The apple of Apple’s eye
The iPhone is easily Apple’s most important product family, generating half of trailing-12-month sales. No other product even comes close, and even the core Mac business has already taken a backseat to the iPad as a revenue driver.
% of Total
|Music (iTunes)||$7.9 billion||5%|
|Software, service, and other||$3.3 billion||2%|
Source: SEC filings. TTM = trailing-12-month. Figures may not add precisely due to rounding.
The relative softness in iPhone unit sales last quarter limited Apple’s overall results since it’s such a major contributor to the top line.
On top of that, reports estimated that Samsung’s current flagship, the Google (Nasdaq: GOOG) Android-powered Galaxy S III, dethroned the iPhone 4S in August as the top-selling smartphone at most wireless carriers. As if that wasn’t enough, both Nokia (NYSE: NOK) and Motorola have just recently unveiled new flagship devices, the Lumia 920 and Droid RAZR HD, respectively, so the competition continues to intensify.
Apple needs this
It is imperative for Apple to release a blockbuster device if it hopes to satiate investors’ appetite for growth and fend off competition among high-end smartphones, particularly from the Android camp.

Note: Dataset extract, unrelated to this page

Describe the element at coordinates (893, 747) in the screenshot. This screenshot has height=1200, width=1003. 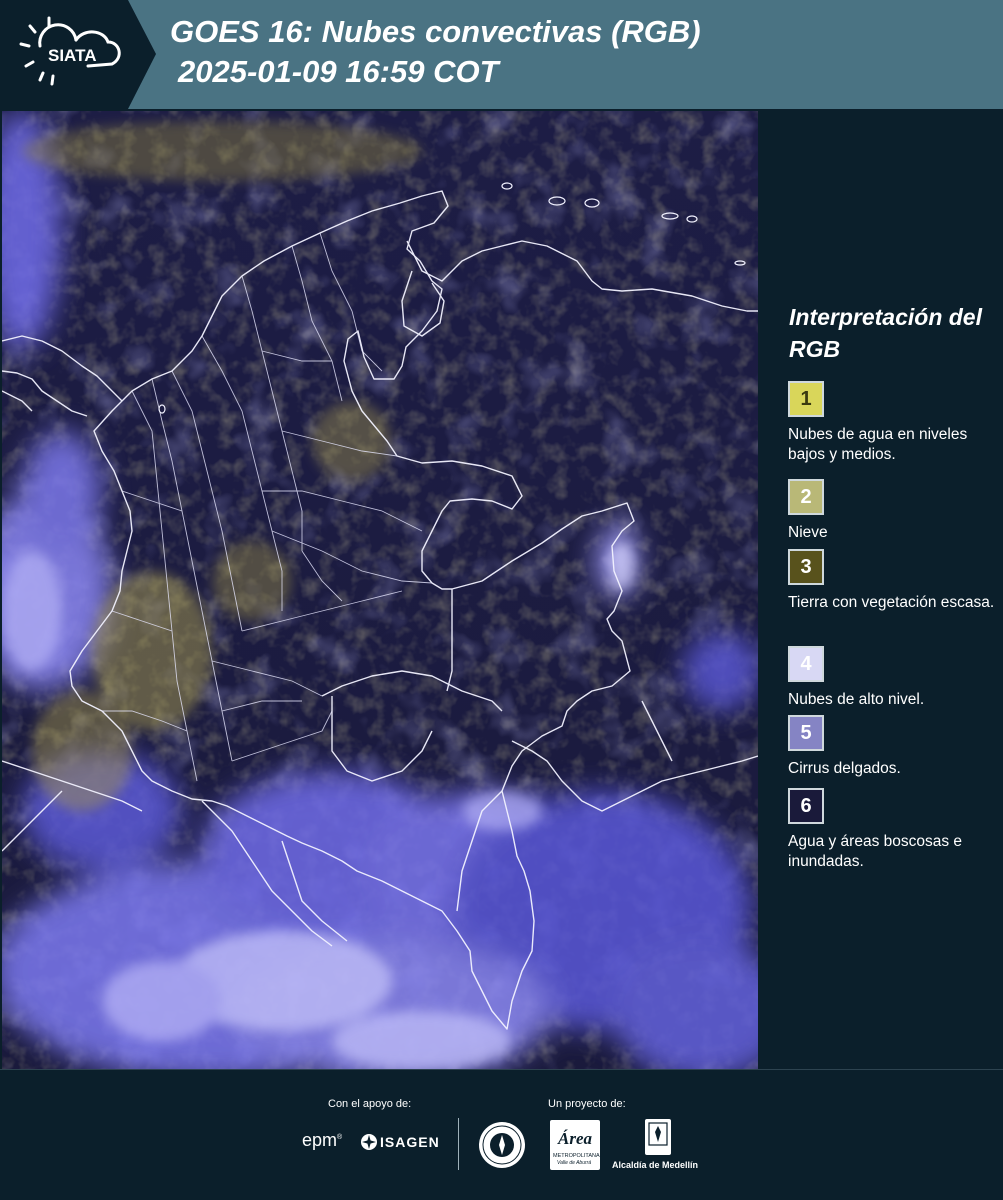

The Apple rumour mill never sleeps, and constantly churns out new tidbits to drive speculation. That means that potential buyers are well aware that a new model is coming and postpone purchases accordingly, but it also means that careful watchers already have a pretty good idea of what to expect.
For the first time in the iPhone’s history, Apple will be increasing the screen size from a 3.5-inch display to a 4-inch display. While Android rivals continue to offer just about every screen size imaginable, some up to nearly 5-inch displays, Apple is playing this spec conservatively. In order to slim down the device, Apple is reportedly using in-cell display technology, which integrates the touch sensors directly into the LCD and eliminates the need for a separate layer. However, if it turns out consumers really do want something bigger, the iPhone 5 may disappoint.
This will also be the first iPhone to feature 4G LTE data speeds, again a requisite to stay abreast with the Android competition. One advantage Apple may be able to wield in this department is battery life, as most LTE devices are notoriously short-lived.
The physical case is also being redesigned and follows in the unibody footsteps that Apple has taken throughout other product families. This will yield benefits such as a sturdier casing and physical space efficiencies. Supply chain leaks show a two-toned design with what appears to be glass windows at the top and bottom to allow radio signals to pass through, since metal obstructs these transmissions.
After nine years, Apple will also move to a smaller proprietary dock connector, shaking up the third-party accessory market in the process.
When can I get my hands on it?
The US launch date is rumored to be Sept. 21, nine days after the unveiling. The launch happens to be when US carriers have scheduled vacation blackouts for employees, as they’ll need all the able bodies they can get to handle the onslaught of rabid iPhone buyers.
Apple is always quick to launch devices very shortly after introduction, an attempt to minimize the Osborne effect of consumers delaying purchases waiting for the new models, although there’s little it can do about the rumor mill we all know (and love) at this point.
Make no mistake: this product launch is Apple’s most important for the entire year, since so much rides on the iPhone’s success.